Saved entries
__________________________________________________

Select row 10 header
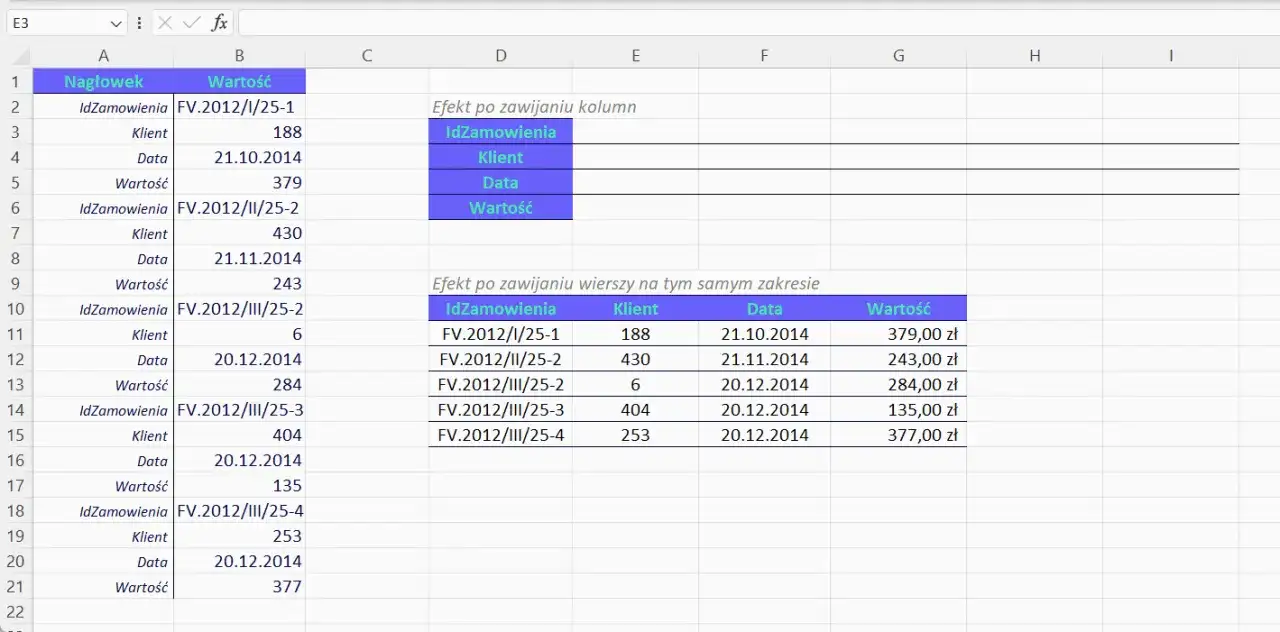 [16, 309]
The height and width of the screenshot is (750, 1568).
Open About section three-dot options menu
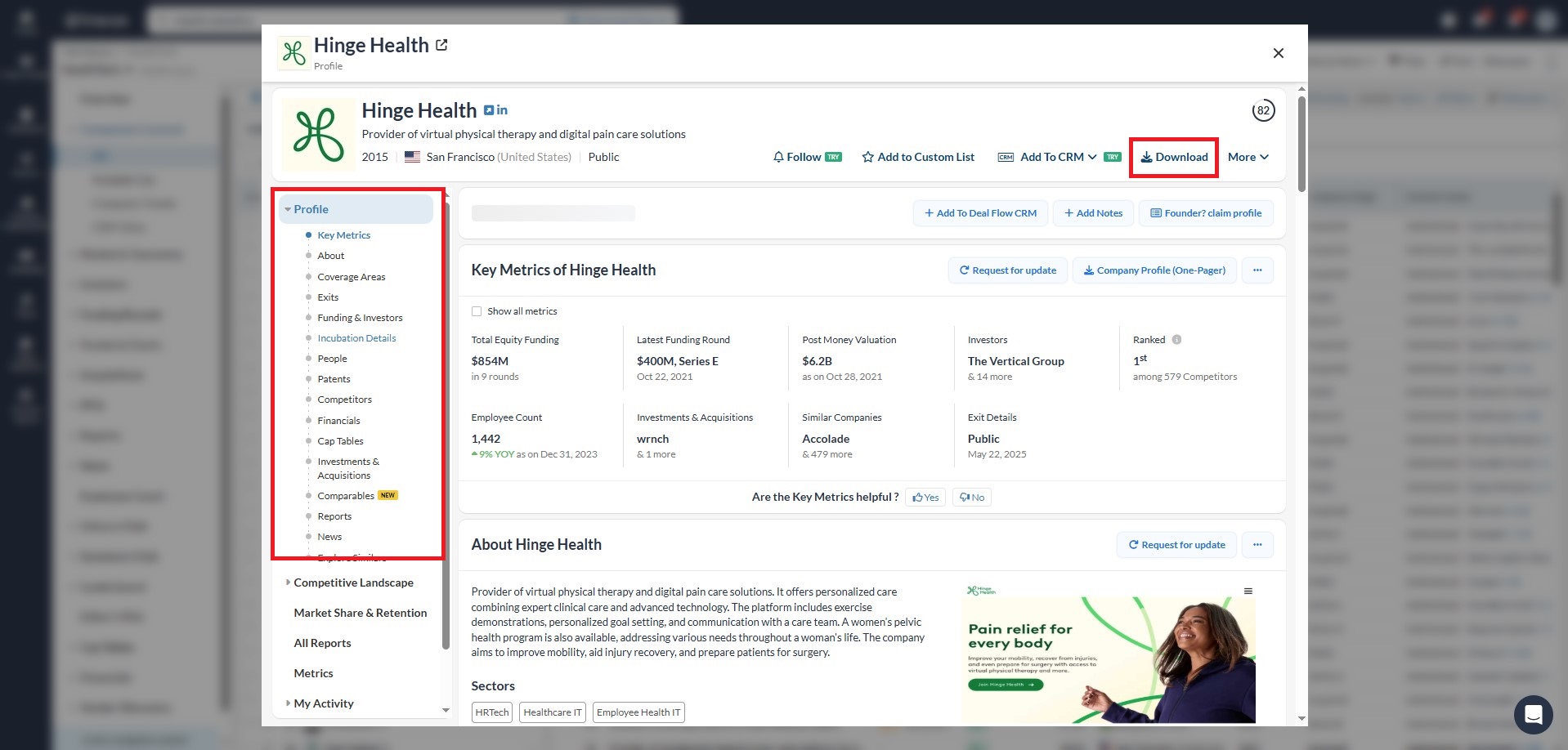pos(1257,545)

__________________________________________________

▶ **What you will do**
Without the images, output all the entries exactly as they stand.

▶ **Result for this task**
Select row 10 header
 [16, 309]
The height and width of the screenshot is (750, 1568).
Open About section three-dot options menu
pos(1257,545)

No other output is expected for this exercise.